La exégesis posterior ha explicado ocasionalmente estas palabras como una referencia de Jesús a la Eucaristía.  Sin embargo, resulta obvio que esa interpretación no puede ser correcta.  De entrada, mal podía referirse Jesús a una práctica de las primeras comunidades cristianas que aún no había sido establecida y todavía menos lo podía hacer en los términos de un dogma que se definiría en el siglo XIII.  Una interpretación semejante intenta sustentar un dogma ciertamente tardío en un pasaje del Evangelio, pero lo cierto es que no pasa de ser un escandaloso anacronismo.  Por añadidura, la gente a la que se dirigía Jesús no hubiera podido entender ni lejanamente una referencia eucarística.  Sin embargo, lo que nos consta es que comprendió a la perfección lo que Jesús estaba diciéndoles.  Seguirle no era cuestión de subirse alegremente al carro de un Reino que iba a terminar con Roma y que se caracterizaría por una satisfacción de las necesidades materiales.  Tal visión – reducida a acabar con una opresión puramente política y con la cobertura de ciertas aspiraciones - encajaría con la de dislates ideológicos posteriores como la teología de la liberación de la segunda mitad del s.
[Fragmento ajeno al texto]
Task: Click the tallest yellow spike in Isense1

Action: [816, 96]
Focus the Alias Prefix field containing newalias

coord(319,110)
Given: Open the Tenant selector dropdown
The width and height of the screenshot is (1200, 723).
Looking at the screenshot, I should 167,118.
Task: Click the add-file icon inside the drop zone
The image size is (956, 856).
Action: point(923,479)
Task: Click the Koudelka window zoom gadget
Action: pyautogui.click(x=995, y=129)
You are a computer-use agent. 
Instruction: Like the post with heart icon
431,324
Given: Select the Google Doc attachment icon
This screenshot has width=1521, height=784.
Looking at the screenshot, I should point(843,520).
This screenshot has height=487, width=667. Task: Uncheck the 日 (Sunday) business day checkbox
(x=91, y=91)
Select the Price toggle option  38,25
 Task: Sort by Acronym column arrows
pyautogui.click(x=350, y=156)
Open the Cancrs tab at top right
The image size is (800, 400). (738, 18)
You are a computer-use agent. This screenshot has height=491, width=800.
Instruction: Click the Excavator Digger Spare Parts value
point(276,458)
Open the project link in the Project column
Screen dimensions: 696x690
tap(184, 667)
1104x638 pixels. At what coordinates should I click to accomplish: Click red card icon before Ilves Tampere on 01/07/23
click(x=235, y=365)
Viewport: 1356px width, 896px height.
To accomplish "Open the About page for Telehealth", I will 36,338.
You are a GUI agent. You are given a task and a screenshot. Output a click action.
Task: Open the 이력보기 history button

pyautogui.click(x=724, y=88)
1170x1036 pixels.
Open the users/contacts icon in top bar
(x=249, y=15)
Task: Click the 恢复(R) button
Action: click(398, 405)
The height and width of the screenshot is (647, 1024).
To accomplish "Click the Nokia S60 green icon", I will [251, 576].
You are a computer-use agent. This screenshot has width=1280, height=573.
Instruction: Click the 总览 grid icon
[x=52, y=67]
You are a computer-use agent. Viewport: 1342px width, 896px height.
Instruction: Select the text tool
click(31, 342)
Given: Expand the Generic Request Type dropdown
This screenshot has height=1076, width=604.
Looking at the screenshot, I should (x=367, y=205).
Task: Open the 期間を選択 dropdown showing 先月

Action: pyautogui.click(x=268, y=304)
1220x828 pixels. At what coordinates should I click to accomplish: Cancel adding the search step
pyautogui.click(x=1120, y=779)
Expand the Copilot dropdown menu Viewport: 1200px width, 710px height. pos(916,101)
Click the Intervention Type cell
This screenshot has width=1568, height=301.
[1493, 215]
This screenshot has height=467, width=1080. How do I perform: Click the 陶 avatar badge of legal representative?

XX o incluso con pensamientos utópicos como el socialismo, pero, desde luego, era diametralmente opuesta a su predicación en la que el elemento central era que “el espíritu es el que da vida; la carne para nada aprovecha; las palabras que yo os he hablado son espíritu y son vida” (Juan 6, 63).  La aceptación de sus enseñanzas – unas enseñanzas que distaban enormemente de las ansias primarias de aquellas gentes – era la clave para entrar en el Reino.  Resultaba totalmente lógico que así fuera porque el Reino era el ámbito de soberanía de Dios y ¿cómo se podía permanecer en él sin reconocer mediante la obediencia que Dios era soberano?

Las palabras de Jesús, a pesar de su contenido simbólico, fueron captadas de manera cabal por sus oyentes.  Como señala la fuente joanea, “muchos de sus discípulos, al escuchar, dijeron: Esta enseñanza es dura.  ¿Quién la puede oír?” (Juan 6, 60).  

No se trataba de que no comprendieran el anuncio de un dogma definido siguiendo categorías aristotélicas expresadas en el lenguaje del s. XIII.  Por el contrario, habían captado la enseñanza de Jesús y por eso podían calificarla de dura.  La crisis que aquella actitud de Jesús había provocado en el embrionario movimiento resulta clara y las fuentes no intentan ocultarla.   De hecho, a la desilusión de las masas se sumó la deserción de no pocos de sus seguidores.  Indica nuevamente la fuente joanea que “desde aquel momento, muchos de sus discípulos se apartaron y dejaron de ir con él” (Juan 6, 66). 

Si Jesús hubiera sido un político, si hubiera buscado fundamentalmente reunir en torno a él un número creciente de seguidores,  si su intención hubiera sido implantar el Reino tal y como lo esperaban sus paisanos, es más que posible que hubiera flexibilizado sus exigencias e intentado hallar un terreno común que le permitiera conservar su influencia.  Sin embargo, Jesús no contemplaba su misión de esa manera.  Estaba convencido de que, al fin y a la postre, era la acción misteriosa de Dios la que provocaba que unos siguieran siendo fieles y otros, no (Juan 6, 65) y, de forma extremadamente audaz, preguntó a los Doce, si también ellos deseaban abandonarlo (Juan 6, 67). 

La pregunta de Jesús debió causar una enorme conmoción en sus seguidores más cercanos.   Seguramente, su confusión no era menor que la que padecían sus paisanos y a ella se sumaba el dolor de ver cómo los frutos de su reciente predicación se desvanecían igual que el humo como una consecuencia directa de las palabras de su maestro.  Y ahora, por si fuera poco, ¡les preguntaba si también ellos querían desertar!  Fue Pedro, quizá el más impetuoso de los apóstoles, el que se adelantó a responder a Jesús y lo hizo de una manera extraordinariamente cándida.  ¿A quién iban a ir?  ¿Acaso no era Jesús el único que tenía palabras de vida eterna? (Juan 6, 68).  La manera en que Jesús dio contestación a Pedro tuvo que añadir un motivo más de inquietud a los Doce.  Sí, era cierto que él los había escogido de manera personal, pero, con todo y con eso, uno de ellos no era sincero (Juan 6, 70).  La referencia a un futuro traidor era clara, aunque en aquel momento nadie pudiera captarla (Juan 6, 71).